これは案外と気持ちの良い登山で、夏場ならば生い茂る草木の藪が強固すぎて、とても登れない藪道でも冬場ならば登れる。山稜にたどり着けば、冬の綺麗な空と黄褐色の山稜の対比が美しい。
もちろん気温は低く、風も冷たいが、枯草の藪に入ればほのかに暖かく感じる。ただ、その時の私は一種の征服感を感じつつ、周囲の草木から敵視されているかのような錯覚を覚えることがままあった。
今は大人しくしてやるが、いずれは許してやらないぞ。そんな囁きを草木が呟いているような気がしたことがある。実際、藪山の道を登る時は、刃渡り20センチほどの鉈を振り回し、邪魔な枝葉を刈り払いながら登る。
自分で道を切り開く感覚はけっこう好きで、私は好んで藪山でのトップを張りたがった。そんな登山の後、夜眠るとなんとなく草木の恨み節が聴こえてくるような気がしたことがある。

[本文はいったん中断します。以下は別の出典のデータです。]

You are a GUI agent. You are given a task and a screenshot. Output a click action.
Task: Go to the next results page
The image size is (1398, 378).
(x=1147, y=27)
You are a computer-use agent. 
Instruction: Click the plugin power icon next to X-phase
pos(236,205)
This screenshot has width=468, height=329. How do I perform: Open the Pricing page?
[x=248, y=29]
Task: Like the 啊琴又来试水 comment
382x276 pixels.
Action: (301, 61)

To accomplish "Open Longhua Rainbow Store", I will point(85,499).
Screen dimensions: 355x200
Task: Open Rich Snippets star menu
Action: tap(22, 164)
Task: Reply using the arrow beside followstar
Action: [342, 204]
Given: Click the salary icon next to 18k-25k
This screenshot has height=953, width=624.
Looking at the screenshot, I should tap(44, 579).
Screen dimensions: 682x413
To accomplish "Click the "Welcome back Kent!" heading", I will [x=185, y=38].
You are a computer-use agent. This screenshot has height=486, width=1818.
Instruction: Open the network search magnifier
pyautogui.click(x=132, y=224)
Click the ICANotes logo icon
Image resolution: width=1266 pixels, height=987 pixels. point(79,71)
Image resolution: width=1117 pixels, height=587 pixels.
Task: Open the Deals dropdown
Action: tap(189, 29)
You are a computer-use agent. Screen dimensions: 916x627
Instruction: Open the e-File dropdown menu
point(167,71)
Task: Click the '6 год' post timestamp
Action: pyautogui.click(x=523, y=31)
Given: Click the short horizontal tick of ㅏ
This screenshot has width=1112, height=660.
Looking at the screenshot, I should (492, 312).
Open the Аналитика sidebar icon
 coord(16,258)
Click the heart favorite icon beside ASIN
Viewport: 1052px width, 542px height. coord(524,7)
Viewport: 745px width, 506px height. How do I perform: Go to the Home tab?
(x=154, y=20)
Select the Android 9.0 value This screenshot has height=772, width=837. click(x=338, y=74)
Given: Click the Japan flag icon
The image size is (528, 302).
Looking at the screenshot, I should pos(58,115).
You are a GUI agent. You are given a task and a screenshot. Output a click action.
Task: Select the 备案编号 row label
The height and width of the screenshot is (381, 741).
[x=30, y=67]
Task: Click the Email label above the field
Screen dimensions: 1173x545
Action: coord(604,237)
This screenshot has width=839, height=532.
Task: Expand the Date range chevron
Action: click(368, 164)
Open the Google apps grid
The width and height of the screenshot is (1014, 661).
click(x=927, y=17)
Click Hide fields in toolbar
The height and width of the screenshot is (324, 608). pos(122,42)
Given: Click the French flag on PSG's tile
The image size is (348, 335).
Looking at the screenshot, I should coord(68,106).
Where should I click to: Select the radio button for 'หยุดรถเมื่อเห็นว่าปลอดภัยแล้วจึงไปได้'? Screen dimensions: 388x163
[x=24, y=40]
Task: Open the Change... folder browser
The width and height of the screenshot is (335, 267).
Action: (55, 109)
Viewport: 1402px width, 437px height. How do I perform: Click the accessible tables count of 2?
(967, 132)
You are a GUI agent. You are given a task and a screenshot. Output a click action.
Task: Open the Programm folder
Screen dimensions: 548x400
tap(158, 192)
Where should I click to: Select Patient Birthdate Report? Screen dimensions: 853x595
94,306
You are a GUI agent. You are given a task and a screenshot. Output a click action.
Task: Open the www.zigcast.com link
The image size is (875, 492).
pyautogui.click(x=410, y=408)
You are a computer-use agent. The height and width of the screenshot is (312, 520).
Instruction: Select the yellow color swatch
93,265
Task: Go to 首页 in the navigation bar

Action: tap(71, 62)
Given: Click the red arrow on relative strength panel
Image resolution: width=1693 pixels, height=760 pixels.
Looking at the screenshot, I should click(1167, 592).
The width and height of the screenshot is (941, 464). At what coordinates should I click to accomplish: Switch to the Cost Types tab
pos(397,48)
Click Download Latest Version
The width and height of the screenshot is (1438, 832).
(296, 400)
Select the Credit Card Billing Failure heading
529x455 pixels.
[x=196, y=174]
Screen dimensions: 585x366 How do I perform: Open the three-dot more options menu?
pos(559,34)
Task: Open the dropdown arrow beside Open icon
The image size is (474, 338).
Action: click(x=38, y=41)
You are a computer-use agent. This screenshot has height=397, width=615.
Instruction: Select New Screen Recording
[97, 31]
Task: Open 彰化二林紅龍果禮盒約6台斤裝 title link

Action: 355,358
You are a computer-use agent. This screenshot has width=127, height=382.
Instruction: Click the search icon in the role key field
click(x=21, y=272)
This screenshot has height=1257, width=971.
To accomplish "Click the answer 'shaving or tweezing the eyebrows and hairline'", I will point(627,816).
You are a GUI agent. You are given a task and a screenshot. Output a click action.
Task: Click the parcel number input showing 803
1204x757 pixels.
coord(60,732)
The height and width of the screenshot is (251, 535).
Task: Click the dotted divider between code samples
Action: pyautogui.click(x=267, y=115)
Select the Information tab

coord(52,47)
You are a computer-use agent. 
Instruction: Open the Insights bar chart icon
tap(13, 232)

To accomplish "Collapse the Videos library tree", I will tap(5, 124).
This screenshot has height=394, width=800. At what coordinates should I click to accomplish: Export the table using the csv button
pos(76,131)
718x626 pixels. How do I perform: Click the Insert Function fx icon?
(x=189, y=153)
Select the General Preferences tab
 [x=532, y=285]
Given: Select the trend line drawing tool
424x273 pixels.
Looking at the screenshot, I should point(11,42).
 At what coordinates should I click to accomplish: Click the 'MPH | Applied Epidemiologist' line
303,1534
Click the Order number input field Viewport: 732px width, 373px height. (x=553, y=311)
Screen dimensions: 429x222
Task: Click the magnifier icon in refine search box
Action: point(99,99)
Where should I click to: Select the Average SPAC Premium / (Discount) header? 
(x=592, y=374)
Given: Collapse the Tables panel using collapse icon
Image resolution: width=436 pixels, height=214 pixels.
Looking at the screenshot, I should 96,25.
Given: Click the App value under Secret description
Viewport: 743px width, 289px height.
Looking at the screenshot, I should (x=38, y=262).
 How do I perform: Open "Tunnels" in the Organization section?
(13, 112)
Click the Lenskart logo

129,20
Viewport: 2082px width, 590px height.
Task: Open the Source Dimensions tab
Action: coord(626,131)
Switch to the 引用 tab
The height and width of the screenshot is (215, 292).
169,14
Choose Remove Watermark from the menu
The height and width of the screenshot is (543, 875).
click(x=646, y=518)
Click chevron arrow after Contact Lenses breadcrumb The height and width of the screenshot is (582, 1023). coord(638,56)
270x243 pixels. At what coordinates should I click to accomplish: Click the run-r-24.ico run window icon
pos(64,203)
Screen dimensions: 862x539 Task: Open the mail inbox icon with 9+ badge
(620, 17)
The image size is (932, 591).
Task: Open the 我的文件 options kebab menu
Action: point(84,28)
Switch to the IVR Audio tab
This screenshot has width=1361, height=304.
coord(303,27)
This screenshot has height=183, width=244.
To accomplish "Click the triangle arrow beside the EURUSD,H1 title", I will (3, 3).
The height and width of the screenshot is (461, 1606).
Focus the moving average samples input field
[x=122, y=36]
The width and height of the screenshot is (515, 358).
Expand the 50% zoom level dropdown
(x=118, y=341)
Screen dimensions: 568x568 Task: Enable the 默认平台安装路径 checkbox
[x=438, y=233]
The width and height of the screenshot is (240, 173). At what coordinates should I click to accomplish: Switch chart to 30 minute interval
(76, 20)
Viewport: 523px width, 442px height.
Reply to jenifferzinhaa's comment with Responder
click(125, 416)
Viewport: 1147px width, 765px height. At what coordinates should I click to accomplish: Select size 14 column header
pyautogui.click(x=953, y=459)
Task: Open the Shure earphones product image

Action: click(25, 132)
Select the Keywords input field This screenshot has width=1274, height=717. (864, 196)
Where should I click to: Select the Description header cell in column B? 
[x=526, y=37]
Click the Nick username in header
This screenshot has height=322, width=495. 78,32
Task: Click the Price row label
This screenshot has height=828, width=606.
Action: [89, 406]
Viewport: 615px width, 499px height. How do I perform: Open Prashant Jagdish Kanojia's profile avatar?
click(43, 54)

もちろん錯覚というか妄想であり、実際に草木の声など聴いたことはない。ただ、寝苦しさというか、目が覚めても爽快な朝にはならない違和感はあったように思う。
そんな経験があるので、私は草木にも「生きる意志」はあると信じている。
だからこそ内心、密かに疑わしく思っているのがヴェジタリストとかヴィーガンとか呼ばれている人たちだ。別に何を食べようと、それは個人の自由だと思うから、彼らの食生活を邪魔する気はない。
でも、彼らの主張を肯定的に捉えることは無理だ。動物が可哀そうと思うのは勝手だが、では植物は可哀そうではないのか。草木にも「生きる意志」はあると信じている私からすると、植物の生きる意志を根絶やしにしてそれを食べることも十分残酷だと思う。
地球上の生きとし生きるものは、すべて他者の命を貪って生きている。それが太古よりの宿命であり、それこそが自然の意志だとも思っている。
別に肉を好もうが、野菜が好きだろうが、それは個人の自由だ。ただ人間の口の歯の構造を分析してみれば、概ね肉食3割、植物食7割が妥当なのだろうと考えている。人間はそのような食生活をして生きてきたなによりの証拠だと思う。
とはいえ、この考えを他者に強要する気はない。多分、年齢や環境によっても多少差異はあるだろうし、好きなものを美味しく食べることは、なによりも幸せなことだと思う。
それゆえに、私は菜食主義やらヴィーガンやらを強要されるのは大嫌い。ついでに云えば、無農薬信仰やら無添加信仰にも距離を置きたい。だって現実的ではないし、今さらやっても大して意味はないと思うから。